-- STUDY MATERIAL follows --
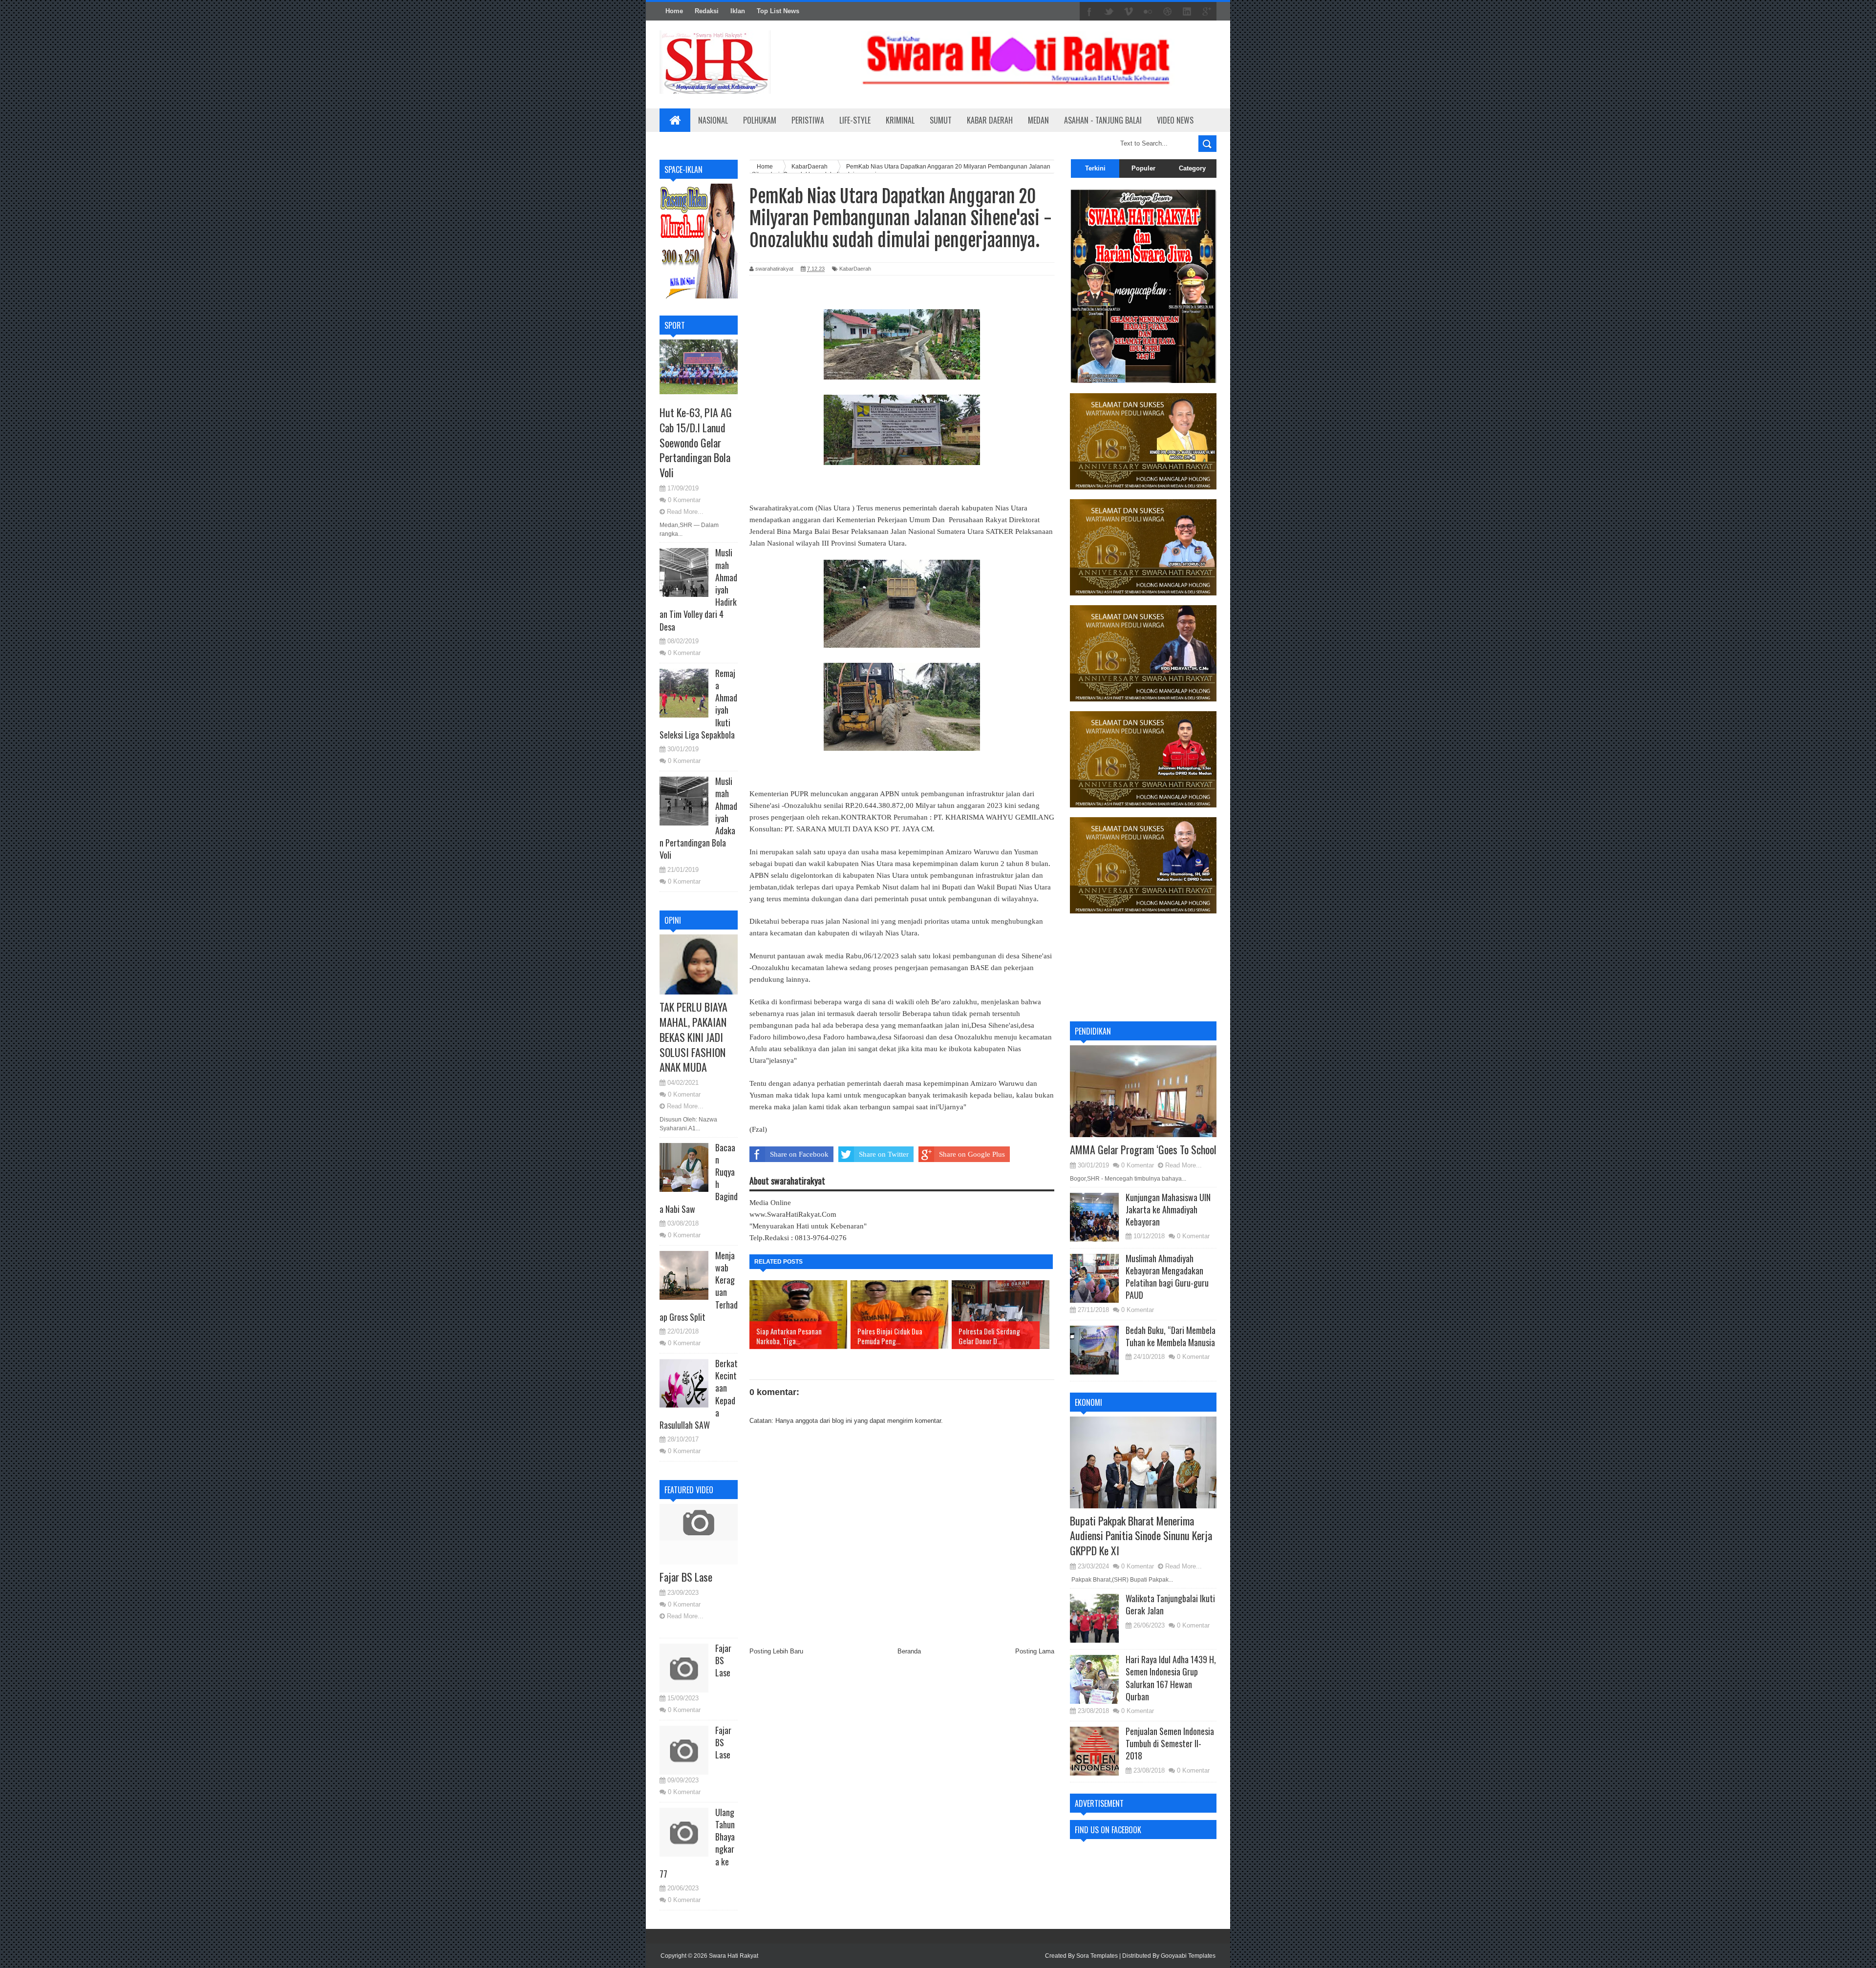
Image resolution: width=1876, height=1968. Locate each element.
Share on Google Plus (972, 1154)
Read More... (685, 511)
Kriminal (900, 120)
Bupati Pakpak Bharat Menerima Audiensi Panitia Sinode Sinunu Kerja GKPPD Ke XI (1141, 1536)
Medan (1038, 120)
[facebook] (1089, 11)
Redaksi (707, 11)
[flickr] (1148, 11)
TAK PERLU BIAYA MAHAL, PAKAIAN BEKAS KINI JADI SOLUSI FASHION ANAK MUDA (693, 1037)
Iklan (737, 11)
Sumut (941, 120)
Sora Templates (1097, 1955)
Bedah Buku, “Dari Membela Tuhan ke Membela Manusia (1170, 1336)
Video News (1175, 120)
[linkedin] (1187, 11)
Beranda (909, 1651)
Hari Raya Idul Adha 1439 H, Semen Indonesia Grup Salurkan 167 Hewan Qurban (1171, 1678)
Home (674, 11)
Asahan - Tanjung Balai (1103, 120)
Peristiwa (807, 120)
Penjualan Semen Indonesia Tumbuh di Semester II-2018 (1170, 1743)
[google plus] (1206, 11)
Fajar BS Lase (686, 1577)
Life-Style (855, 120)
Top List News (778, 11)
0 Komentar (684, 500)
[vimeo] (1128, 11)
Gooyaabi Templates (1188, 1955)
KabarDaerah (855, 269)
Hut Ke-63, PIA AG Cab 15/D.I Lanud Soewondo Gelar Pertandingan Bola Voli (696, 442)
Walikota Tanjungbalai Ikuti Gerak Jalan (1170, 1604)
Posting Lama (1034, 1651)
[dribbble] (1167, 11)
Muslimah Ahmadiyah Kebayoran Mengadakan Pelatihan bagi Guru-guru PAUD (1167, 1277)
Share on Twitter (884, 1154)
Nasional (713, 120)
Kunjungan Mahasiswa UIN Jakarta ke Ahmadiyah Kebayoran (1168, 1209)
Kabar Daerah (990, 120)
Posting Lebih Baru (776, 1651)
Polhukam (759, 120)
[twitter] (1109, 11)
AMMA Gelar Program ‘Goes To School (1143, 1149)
-- STUDY MATERIAL concluded --
Generate a word-for-word copy of the preceding records, excluding all pictures.

REPLY:
Image resolution: width=1876, height=1968. Locate each element.
Share on Google Plus (972, 1154)
Read More... (685, 511)
Kriminal (900, 120)
Bupati Pakpak Bharat Menerima Audiensi Panitia Sinode Sinunu Kerja GKPPD Ke XI (1141, 1536)
Medan (1038, 120)
[facebook] (1089, 11)
Redaksi (707, 11)
[flickr] (1148, 11)
TAK PERLU BIAYA MAHAL, PAKAIAN BEKAS KINI JADI SOLUSI FASHION ANAK MUDA (693, 1037)
Iklan (737, 11)
Sumut (941, 120)
Sora Templates (1097, 1955)
Bedah Buku, “Dari Membela Tuhan ke Membela Manusia (1170, 1336)
Video News (1175, 120)
[linkedin] (1187, 11)
Beranda (909, 1651)
Hari Raya Idul Adha 1439 H, Semen Indonesia Grup Salurkan 167 Hewan Qurban (1171, 1678)
Home (674, 11)
Asahan - Tanjung Balai (1103, 120)
Peristiwa (807, 120)
Penjualan Semen Indonesia Tumbuh di Semester II-2018 (1170, 1743)
[google plus] (1206, 11)
Fajar BS Lase (686, 1577)
Life-Style (855, 120)
Top List News (778, 11)
0 Komentar (684, 500)
[vimeo] (1128, 11)
Gooyaabi Templates (1188, 1955)
KabarDaerah (855, 269)
Hut Ke-63, PIA AG Cab 15/D.I Lanud Soewondo Gelar Pertandingan Bola Voli (696, 442)
Walikota Tanjungbalai Ikuti Gerak Jalan (1170, 1604)
Posting Lama (1034, 1651)
[dribbble] (1167, 11)
Muslimah Ahmadiyah Kebayoran Mengadakan Pelatihan bagi Guru-guru PAUD (1167, 1277)
Share on Twitter (884, 1154)
Nasional (713, 120)
Kunjungan Mahasiswa UIN Jakarta ke Ahmadiyah Kebayoran (1168, 1209)
Kabar Daerah (990, 120)
Posting Lebih Baru (776, 1651)
Polhukam (759, 120)
[twitter] (1109, 11)
AMMA Gelar Program ‘Goes To School (1143, 1149)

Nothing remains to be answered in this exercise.